Problem - The answer should be an exact copy of the data.

Input material -
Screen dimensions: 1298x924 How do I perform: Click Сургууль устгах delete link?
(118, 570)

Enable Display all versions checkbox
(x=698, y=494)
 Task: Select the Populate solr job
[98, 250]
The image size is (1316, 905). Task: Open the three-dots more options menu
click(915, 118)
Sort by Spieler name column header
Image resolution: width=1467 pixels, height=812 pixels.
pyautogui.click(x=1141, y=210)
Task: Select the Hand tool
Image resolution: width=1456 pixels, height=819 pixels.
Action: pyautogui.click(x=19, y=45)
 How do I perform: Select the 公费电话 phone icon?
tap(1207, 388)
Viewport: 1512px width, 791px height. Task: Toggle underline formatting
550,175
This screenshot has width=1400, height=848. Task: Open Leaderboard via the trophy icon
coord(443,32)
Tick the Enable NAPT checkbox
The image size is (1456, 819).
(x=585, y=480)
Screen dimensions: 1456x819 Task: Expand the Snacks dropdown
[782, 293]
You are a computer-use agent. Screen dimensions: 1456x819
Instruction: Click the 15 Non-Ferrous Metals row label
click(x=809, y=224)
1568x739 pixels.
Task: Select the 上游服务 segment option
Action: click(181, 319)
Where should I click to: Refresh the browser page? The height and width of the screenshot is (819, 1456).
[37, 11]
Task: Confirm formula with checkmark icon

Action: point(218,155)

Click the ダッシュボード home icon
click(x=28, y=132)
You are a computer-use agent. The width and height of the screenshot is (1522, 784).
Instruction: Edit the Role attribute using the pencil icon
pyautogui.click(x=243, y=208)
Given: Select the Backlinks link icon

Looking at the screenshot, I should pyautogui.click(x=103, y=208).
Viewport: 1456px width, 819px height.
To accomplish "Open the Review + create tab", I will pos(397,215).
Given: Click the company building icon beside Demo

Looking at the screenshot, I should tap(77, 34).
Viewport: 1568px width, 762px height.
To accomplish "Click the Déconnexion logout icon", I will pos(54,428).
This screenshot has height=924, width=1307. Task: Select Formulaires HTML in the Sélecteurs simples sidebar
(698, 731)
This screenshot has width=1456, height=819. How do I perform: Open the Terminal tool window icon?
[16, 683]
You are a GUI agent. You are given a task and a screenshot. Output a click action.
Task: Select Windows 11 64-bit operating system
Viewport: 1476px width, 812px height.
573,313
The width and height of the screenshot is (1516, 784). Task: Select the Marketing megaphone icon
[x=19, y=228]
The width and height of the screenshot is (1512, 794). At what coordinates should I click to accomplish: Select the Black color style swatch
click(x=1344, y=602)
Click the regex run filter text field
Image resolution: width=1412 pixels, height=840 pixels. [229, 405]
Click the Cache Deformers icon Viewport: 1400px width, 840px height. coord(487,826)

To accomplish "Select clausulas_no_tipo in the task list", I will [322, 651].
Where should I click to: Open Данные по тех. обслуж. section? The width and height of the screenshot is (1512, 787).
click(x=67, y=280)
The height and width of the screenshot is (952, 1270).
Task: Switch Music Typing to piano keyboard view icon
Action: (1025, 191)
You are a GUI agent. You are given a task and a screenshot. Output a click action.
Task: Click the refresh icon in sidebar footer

Solution -
Screen dimensions: 1298x924 How do I perform: Click Сургууль устгах delete link?
(118, 570)

Enable Display all versions checkbox
(x=698, y=494)
 Task: Select the Populate solr job
[98, 250]
The image size is (1316, 905). Task: Open the three-dots more options menu
click(915, 118)
Sort by Spieler name column header
Image resolution: width=1467 pixels, height=812 pixels.
pyautogui.click(x=1141, y=210)
Task: Select the Hand tool
Image resolution: width=1456 pixels, height=819 pixels.
Action: pyautogui.click(x=19, y=45)
 How do I perform: Select the 公费电话 phone icon?
tap(1207, 388)
Viewport: 1512px width, 791px height. Task: Toggle underline formatting
550,175
This screenshot has width=1400, height=848. Task: Open Leaderboard via the trophy icon
coord(443,32)
Tick the Enable NAPT checkbox
The image size is (1456, 819).
(x=585, y=480)
Screen dimensions: 1456x819 Task: Expand the Snacks dropdown
[782, 293]
You are a computer-use agent. Screen dimensions: 1456x819
Instruction: Click the 15 Non-Ferrous Metals row label
click(x=809, y=224)
1568x739 pixels.
Task: Select the 上游服务 segment option
Action: click(181, 319)
Where should I click to: Refresh the browser page? The height and width of the screenshot is (819, 1456).
[37, 11]
Task: Confirm formula with checkmark icon

Action: point(218,155)

Click the ダッシュボード home icon
click(x=28, y=132)
You are a computer-use agent. The width and height of the screenshot is (1522, 784).
Instruction: Edit the Role attribute using the pencil icon
pyautogui.click(x=243, y=208)
Given: Select the Backlinks link icon

Looking at the screenshot, I should pyautogui.click(x=103, y=208).
Viewport: 1456px width, 819px height.
To accomplish "Open the Review + create tab", I will pos(397,215).
Given: Click the company building icon beside Demo

Looking at the screenshot, I should tap(77, 34).
Viewport: 1568px width, 762px height.
To accomplish "Click the Déconnexion logout icon", I will pos(54,428).
This screenshot has height=924, width=1307. Task: Select Formulaires HTML in the Sélecteurs simples sidebar
(698, 731)
This screenshot has width=1456, height=819. How do I perform: Open the Terminal tool window icon?
[16, 683]
You are a GUI agent. You are given a task and a screenshot. Output a click action.
Task: Select Windows 11 64-bit operating system
Viewport: 1476px width, 812px height.
573,313
The width and height of the screenshot is (1516, 784). Task: Select the Marketing megaphone icon
[x=19, y=228]
The width and height of the screenshot is (1512, 794). At what coordinates should I click to accomplish: Select the Black color style swatch
click(x=1344, y=602)
Click the regex run filter text field
Image resolution: width=1412 pixels, height=840 pixels. [229, 405]
Click the Cache Deformers icon Viewport: 1400px width, 840px height. coord(487,826)

To accomplish "Select clausulas_no_tipo in the task list", I will [322, 651].
Where should I click to: Open Данные по тех. обслуж. section? The width and height of the screenshot is (1512, 787).
click(x=67, y=280)
The height and width of the screenshot is (952, 1270).
Task: Switch Music Typing to piano keyboard view icon
Action: (1025, 191)
You are a GUI agent. You are given a task and a screenshot. Output a click action.
Task: Click the refresh icon in sidebar footer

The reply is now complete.